» **EXCERPTED RECORDS**:
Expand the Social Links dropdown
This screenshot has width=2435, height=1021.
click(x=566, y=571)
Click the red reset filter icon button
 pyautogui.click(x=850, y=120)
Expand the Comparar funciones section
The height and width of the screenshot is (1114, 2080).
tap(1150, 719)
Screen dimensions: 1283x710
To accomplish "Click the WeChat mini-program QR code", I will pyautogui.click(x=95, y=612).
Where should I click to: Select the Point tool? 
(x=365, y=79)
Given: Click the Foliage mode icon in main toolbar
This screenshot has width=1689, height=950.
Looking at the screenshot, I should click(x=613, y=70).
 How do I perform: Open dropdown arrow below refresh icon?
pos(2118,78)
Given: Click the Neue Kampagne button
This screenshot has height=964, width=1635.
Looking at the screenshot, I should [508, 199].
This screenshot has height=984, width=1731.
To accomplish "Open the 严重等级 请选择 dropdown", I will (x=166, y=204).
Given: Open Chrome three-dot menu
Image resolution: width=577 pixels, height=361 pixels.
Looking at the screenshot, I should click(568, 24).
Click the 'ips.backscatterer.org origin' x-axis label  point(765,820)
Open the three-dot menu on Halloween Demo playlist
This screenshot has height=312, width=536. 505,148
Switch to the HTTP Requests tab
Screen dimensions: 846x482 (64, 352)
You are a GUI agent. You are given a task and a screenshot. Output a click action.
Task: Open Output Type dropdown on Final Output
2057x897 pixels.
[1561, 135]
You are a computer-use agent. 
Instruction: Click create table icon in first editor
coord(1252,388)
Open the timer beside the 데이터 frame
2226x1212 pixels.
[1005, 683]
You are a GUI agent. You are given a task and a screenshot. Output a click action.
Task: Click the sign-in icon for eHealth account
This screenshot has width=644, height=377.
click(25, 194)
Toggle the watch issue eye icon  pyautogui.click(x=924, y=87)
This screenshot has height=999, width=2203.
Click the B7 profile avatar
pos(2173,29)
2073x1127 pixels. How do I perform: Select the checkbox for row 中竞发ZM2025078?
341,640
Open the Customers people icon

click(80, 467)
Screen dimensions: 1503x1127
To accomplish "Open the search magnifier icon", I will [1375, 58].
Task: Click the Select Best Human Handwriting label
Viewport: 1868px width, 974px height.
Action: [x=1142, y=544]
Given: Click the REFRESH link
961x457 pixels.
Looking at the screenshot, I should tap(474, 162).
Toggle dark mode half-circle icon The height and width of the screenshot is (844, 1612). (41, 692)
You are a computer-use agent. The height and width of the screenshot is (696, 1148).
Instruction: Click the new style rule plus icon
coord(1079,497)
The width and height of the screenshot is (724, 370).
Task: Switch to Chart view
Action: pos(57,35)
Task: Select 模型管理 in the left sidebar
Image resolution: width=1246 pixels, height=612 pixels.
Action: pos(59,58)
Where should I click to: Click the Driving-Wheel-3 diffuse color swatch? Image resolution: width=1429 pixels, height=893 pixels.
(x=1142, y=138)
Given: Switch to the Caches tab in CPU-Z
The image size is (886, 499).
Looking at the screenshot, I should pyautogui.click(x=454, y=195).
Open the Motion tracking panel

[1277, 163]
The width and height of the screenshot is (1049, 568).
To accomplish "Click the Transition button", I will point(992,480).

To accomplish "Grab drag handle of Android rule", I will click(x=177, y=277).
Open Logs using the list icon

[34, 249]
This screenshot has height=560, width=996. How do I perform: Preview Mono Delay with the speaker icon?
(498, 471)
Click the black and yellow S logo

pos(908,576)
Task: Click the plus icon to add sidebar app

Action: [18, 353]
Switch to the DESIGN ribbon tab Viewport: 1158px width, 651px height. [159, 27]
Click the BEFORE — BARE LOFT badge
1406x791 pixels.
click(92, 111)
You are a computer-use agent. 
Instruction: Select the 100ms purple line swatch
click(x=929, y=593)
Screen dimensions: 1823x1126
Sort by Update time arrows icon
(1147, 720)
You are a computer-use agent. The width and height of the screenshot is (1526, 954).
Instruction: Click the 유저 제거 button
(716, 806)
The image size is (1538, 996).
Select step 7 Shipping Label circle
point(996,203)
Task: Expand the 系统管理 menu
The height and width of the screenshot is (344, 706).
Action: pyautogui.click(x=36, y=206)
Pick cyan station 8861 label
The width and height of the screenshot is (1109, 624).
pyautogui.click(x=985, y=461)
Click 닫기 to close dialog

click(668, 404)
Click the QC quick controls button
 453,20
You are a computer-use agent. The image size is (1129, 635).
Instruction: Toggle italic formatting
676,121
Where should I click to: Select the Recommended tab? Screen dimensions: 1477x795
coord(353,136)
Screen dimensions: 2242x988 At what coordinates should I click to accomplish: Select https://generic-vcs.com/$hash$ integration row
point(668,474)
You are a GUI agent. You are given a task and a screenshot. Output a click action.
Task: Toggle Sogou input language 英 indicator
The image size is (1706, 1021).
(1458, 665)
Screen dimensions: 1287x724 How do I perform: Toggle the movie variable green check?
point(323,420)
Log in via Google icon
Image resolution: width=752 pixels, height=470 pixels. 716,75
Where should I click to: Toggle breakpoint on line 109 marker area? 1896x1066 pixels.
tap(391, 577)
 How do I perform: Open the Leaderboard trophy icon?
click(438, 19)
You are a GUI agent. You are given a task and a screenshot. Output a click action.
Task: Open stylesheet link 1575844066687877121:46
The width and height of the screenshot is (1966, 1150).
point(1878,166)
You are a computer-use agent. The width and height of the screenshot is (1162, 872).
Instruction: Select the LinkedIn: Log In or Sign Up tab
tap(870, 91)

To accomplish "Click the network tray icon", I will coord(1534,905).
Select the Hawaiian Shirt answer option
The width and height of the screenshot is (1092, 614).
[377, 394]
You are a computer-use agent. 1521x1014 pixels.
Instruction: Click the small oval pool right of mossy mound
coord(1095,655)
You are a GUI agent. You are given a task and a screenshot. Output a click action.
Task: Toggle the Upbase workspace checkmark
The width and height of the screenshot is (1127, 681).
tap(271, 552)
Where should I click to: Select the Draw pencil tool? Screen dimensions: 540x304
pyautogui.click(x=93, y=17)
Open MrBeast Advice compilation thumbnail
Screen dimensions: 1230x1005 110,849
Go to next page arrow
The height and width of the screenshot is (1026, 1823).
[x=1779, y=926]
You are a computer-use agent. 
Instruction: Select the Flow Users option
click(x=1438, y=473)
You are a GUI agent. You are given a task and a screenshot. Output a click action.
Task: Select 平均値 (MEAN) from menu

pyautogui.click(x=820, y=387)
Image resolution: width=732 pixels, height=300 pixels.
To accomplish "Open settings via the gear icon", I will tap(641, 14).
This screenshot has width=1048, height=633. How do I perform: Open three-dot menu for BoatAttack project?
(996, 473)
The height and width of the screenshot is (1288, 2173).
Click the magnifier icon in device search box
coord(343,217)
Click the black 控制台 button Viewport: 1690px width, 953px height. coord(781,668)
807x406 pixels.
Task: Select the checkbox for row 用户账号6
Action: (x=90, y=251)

» **WORK REQUEST**: Retype the records, line for line.

» **SOLUTION TO THIS TASK**:
Expand the Social Links dropdown
This screenshot has width=2435, height=1021.
click(x=566, y=571)
Click the red reset filter icon button
 pyautogui.click(x=850, y=120)
Expand the Comparar funciones section
The height and width of the screenshot is (1114, 2080).
tap(1150, 719)
Screen dimensions: 1283x710
To accomplish "Click the WeChat mini-program QR code", I will pyautogui.click(x=95, y=612).
Where should I click to: Select the Point tool? 
(x=365, y=79)
Given: Click the Foliage mode icon in main toolbar
This screenshot has width=1689, height=950.
Looking at the screenshot, I should click(x=613, y=70).
 How do I perform: Open dropdown arrow below refresh icon?
pos(2118,78)
Given: Click the Neue Kampagne button
This screenshot has height=964, width=1635.
Looking at the screenshot, I should [508, 199].
This screenshot has height=984, width=1731.
To accomplish "Open the 严重等级 请选择 dropdown", I will (x=166, y=204).
Given: Open Chrome three-dot menu
Image resolution: width=577 pixels, height=361 pixels.
Looking at the screenshot, I should click(568, 24).
Click the 'ips.backscatterer.org origin' x-axis label  point(765,820)
Open the three-dot menu on Halloween Demo playlist
This screenshot has height=312, width=536. 505,148
Switch to the HTTP Requests tab
Screen dimensions: 846x482 (64, 352)
You are a GUI agent. You are given a task and a screenshot. Output a click action.
Task: Open Output Type dropdown on Final Output
2057x897 pixels.
[1561, 135]
You are a computer-use agent. 
Instruction: Click create table icon in first editor
coord(1252,388)
Open the timer beside the 데이터 frame
2226x1212 pixels.
[1005, 683]
You are a GUI agent. You are given a task and a screenshot. Output a click action.
Task: Click the sign-in icon for eHealth account
This screenshot has width=644, height=377.
click(25, 194)
Toggle the watch issue eye icon  pyautogui.click(x=924, y=87)
This screenshot has height=999, width=2203.
Click the B7 profile avatar
pos(2173,29)
2073x1127 pixels. How do I perform: Select the checkbox for row 中竞发ZM2025078?
341,640
Open the Customers people icon

click(80, 467)
Screen dimensions: 1503x1127
To accomplish "Open the search magnifier icon", I will [1375, 58].
Task: Click the Select Best Human Handwriting label
Viewport: 1868px width, 974px height.
Action: [x=1142, y=544]
Given: Click the REFRESH link
961x457 pixels.
Looking at the screenshot, I should tap(474, 162).
Toggle dark mode half-circle icon The height and width of the screenshot is (844, 1612). (41, 692)
You are a computer-use agent. The height and width of the screenshot is (696, 1148).
Instruction: Click the new style rule plus icon
coord(1079,497)
The width and height of the screenshot is (724, 370).
Task: Switch to Chart view
Action: pos(57,35)
Task: Select 模型管理 in the left sidebar
Image resolution: width=1246 pixels, height=612 pixels.
Action: pos(59,58)
Where should I click to: Click the Driving-Wheel-3 diffuse color swatch? Image resolution: width=1429 pixels, height=893 pixels.
(x=1142, y=138)
Given: Switch to the Caches tab in CPU-Z
The image size is (886, 499).
Looking at the screenshot, I should pyautogui.click(x=454, y=195).
Open the Motion tracking panel

[1277, 163]
The width and height of the screenshot is (1049, 568).
To accomplish "Click the Transition button", I will point(992,480).

To accomplish "Grab drag handle of Android rule", I will click(x=177, y=277).
Open Logs using the list icon

[34, 249]
This screenshot has height=560, width=996. How do I perform: Preview Mono Delay with the speaker icon?
(498, 471)
Click the black and yellow S logo

pos(908,576)
Task: Click the plus icon to add sidebar app

Action: [18, 353]
Switch to the DESIGN ribbon tab Viewport: 1158px width, 651px height. [159, 27]
Click the BEFORE — BARE LOFT badge
1406x791 pixels.
click(92, 111)
You are a computer-use agent. 
Instruction: Select the 100ms purple line swatch
click(x=929, y=593)
Screen dimensions: 1823x1126
Sort by Update time arrows icon
(1147, 720)
You are a computer-use agent. The width and height of the screenshot is (1526, 954).
Instruction: Click the 유저 제거 button
(716, 806)
The image size is (1538, 996).
Select step 7 Shipping Label circle
point(996,203)
Task: Expand the 系统管理 menu
The height and width of the screenshot is (344, 706).
Action: pyautogui.click(x=36, y=206)
Pick cyan station 8861 label
The width and height of the screenshot is (1109, 624).
pyautogui.click(x=985, y=461)
Click 닫기 to close dialog

click(668, 404)
Click the QC quick controls button
 453,20
You are a computer-use agent. The image size is (1129, 635).
Instruction: Toggle italic formatting
676,121
Where should I click to: Select the Recommended tab? Screen dimensions: 1477x795
coord(353,136)
Screen dimensions: 2242x988 At what coordinates should I click to accomplish: Select https://generic-vcs.com/$hash$ integration row
point(668,474)
You are a GUI agent. You are given a task and a screenshot. Output a click action.
Task: Toggle Sogou input language 英 indicator
The image size is (1706, 1021).
(1458, 665)
Screen dimensions: 1287x724 How do I perform: Toggle the movie variable green check?
point(323,420)
Log in via Google icon
Image resolution: width=752 pixels, height=470 pixels. 716,75
Where should I click to: Toggle breakpoint on line 109 marker area? 1896x1066 pixels.
tap(391, 577)
 How do I perform: Open the Leaderboard trophy icon?
click(438, 19)
You are a GUI agent. You are given a task and a screenshot. Output a click action.
Task: Open stylesheet link 1575844066687877121:46
The width and height of the screenshot is (1966, 1150).
point(1878,166)
You are a computer-use agent. The width and height of the screenshot is (1162, 872).
Instruction: Select the LinkedIn: Log In or Sign Up tab
tap(870, 91)

To accomplish "Click the network tray icon", I will coord(1534,905).
Select the Hawaiian Shirt answer option
The width and height of the screenshot is (1092, 614).
[377, 394]
You are a computer-use agent. 1521x1014 pixels.
Instruction: Click the small oval pool right of mossy mound
coord(1095,655)
You are a GUI agent. You are given a task and a screenshot. Output a click action.
Task: Toggle the Upbase workspace checkmark
The width and height of the screenshot is (1127, 681).
tap(271, 552)
Where should I click to: Select the Draw pencil tool? Screen dimensions: 540x304
pyautogui.click(x=93, y=17)
Open MrBeast Advice compilation thumbnail
Screen dimensions: 1230x1005 110,849
Go to next page arrow
The height and width of the screenshot is (1026, 1823).
[x=1779, y=926]
You are a computer-use agent. 
Instruction: Select the Flow Users option
click(x=1438, y=473)
You are a GUI agent. You are given a task and a screenshot. Output a click action.
Task: Select 平均値 (MEAN) from menu

pyautogui.click(x=820, y=387)
Image resolution: width=732 pixels, height=300 pixels.
To accomplish "Open settings via the gear icon", I will tap(641, 14).
This screenshot has width=1048, height=633. How do I perform: Open three-dot menu for BoatAttack project?
(996, 473)
The height and width of the screenshot is (1288, 2173).
Click the magnifier icon in device search box
coord(343,217)
Click the black 控制台 button Viewport: 1690px width, 953px height. coord(781,668)
807x406 pixels.
Task: Select the checkbox for row 用户账号6
Action: (x=90, y=251)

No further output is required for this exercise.